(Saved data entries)
****************
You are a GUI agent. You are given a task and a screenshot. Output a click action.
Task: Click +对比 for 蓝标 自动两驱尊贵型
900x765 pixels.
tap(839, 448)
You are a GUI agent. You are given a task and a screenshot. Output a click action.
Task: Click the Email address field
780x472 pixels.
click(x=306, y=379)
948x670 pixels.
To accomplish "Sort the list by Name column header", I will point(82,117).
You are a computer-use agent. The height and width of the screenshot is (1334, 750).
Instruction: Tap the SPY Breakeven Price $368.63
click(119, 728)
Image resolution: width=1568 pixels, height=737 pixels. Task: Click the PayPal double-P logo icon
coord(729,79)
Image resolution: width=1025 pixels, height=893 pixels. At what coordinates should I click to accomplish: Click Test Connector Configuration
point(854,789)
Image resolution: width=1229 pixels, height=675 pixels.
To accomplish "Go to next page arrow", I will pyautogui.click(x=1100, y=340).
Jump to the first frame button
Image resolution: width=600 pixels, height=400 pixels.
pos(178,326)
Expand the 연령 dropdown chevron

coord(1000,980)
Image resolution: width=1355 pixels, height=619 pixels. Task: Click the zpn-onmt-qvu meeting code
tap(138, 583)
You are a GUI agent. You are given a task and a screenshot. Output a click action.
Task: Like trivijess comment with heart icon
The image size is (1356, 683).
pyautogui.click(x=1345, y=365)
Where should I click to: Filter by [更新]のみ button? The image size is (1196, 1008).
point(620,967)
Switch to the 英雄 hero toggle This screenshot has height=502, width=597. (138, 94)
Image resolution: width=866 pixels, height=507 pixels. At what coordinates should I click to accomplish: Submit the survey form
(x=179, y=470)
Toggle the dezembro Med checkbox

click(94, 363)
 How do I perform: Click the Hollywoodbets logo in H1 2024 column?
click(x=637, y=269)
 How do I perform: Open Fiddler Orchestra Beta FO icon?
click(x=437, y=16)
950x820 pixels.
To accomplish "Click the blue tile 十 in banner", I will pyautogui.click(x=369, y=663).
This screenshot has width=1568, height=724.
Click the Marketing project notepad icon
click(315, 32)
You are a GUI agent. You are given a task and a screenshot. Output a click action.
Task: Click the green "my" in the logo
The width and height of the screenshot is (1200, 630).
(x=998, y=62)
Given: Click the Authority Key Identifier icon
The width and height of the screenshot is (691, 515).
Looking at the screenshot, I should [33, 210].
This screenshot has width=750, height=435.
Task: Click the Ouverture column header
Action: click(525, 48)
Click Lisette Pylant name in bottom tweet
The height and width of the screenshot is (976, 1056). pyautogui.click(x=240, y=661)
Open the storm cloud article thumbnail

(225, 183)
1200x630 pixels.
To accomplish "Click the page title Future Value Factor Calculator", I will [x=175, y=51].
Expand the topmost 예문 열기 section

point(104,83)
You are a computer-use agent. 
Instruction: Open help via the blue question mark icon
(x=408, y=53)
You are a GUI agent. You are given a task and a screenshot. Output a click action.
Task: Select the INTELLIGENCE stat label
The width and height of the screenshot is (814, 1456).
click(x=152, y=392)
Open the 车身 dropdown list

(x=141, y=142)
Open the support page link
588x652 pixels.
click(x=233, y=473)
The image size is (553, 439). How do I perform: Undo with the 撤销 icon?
****************
A complete answer lists each line of the data that holds the word "computer".

[Exercise answer]:
You are a computer-use agent. The height and width of the screenshot is (1334, 750).
You are a computer-use agent. 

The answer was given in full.